**Exercise aim:** Every line of the data below should be retyped exactly.

**Information provided:**
* * * *

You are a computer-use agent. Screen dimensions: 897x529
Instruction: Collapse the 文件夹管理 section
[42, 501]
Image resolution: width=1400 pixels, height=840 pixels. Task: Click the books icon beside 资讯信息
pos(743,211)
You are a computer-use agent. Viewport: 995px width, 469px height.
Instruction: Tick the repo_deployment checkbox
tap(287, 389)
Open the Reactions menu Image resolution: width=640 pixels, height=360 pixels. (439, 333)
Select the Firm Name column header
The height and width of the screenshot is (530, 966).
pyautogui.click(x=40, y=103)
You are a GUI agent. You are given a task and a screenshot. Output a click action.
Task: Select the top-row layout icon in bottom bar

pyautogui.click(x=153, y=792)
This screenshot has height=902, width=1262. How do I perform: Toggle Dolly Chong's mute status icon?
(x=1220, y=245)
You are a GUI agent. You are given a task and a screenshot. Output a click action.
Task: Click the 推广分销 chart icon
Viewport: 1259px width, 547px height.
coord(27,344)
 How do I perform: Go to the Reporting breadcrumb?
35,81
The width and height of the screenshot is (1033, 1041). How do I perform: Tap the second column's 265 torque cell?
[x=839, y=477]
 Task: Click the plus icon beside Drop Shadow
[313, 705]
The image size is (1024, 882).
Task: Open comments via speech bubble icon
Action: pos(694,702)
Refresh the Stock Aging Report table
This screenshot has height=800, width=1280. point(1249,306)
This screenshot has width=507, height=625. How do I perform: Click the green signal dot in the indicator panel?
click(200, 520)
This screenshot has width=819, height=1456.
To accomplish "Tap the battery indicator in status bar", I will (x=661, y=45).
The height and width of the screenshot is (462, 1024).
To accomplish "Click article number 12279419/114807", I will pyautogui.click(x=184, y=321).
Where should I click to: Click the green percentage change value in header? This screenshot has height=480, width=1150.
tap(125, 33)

* * * *

**Response area:**
You are a computer-use agent. Screen dimensions: 897x529
Instruction: Collapse the 文件夹管理 section
[42, 501]
Image resolution: width=1400 pixels, height=840 pixels. Task: Click the books icon beside 资讯信息
pos(743,211)
You are a computer-use agent. Viewport: 995px width, 469px height.
Instruction: Tick the repo_deployment checkbox
tap(287, 389)
Open the Reactions menu Image resolution: width=640 pixels, height=360 pixels. (439, 333)
Select the Firm Name column header
The height and width of the screenshot is (530, 966).
pyautogui.click(x=40, y=103)
You are a GUI agent. You are given a task and a screenshot. Output a click action.
Task: Select the top-row layout icon in bottom bar

pyautogui.click(x=153, y=792)
This screenshot has height=902, width=1262. How do I perform: Toggle Dolly Chong's mute status icon?
(x=1220, y=245)
You are a GUI agent. You are given a task and a screenshot. Output a click action.
Task: Click the 推广分销 chart icon
Viewport: 1259px width, 547px height.
coord(27,344)
 How do I perform: Go to the Reporting breadcrumb?
35,81
The width and height of the screenshot is (1033, 1041). How do I perform: Tap the second column's 265 torque cell?
[x=839, y=477]
 Task: Click the plus icon beside Drop Shadow
[313, 705]
The image size is (1024, 882).
Task: Open comments via speech bubble icon
Action: pos(694,702)
Refresh the Stock Aging Report table
This screenshot has height=800, width=1280. point(1249,306)
This screenshot has width=507, height=625. How do I perform: Click the green signal dot in the indicator panel?
click(200, 520)
This screenshot has width=819, height=1456.
To accomplish "Tap the battery indicator in status bar", I will (x=661, y=45).
The height and width of the screenshot is (462, 1024).
To accomplish "Click article number 12279419/114807", I will pyautogui.click(x=184, y=321).
Where should I click to: Click the green percentage change value in header? This screenshot has height=480, width=1150.
tap(125, 33)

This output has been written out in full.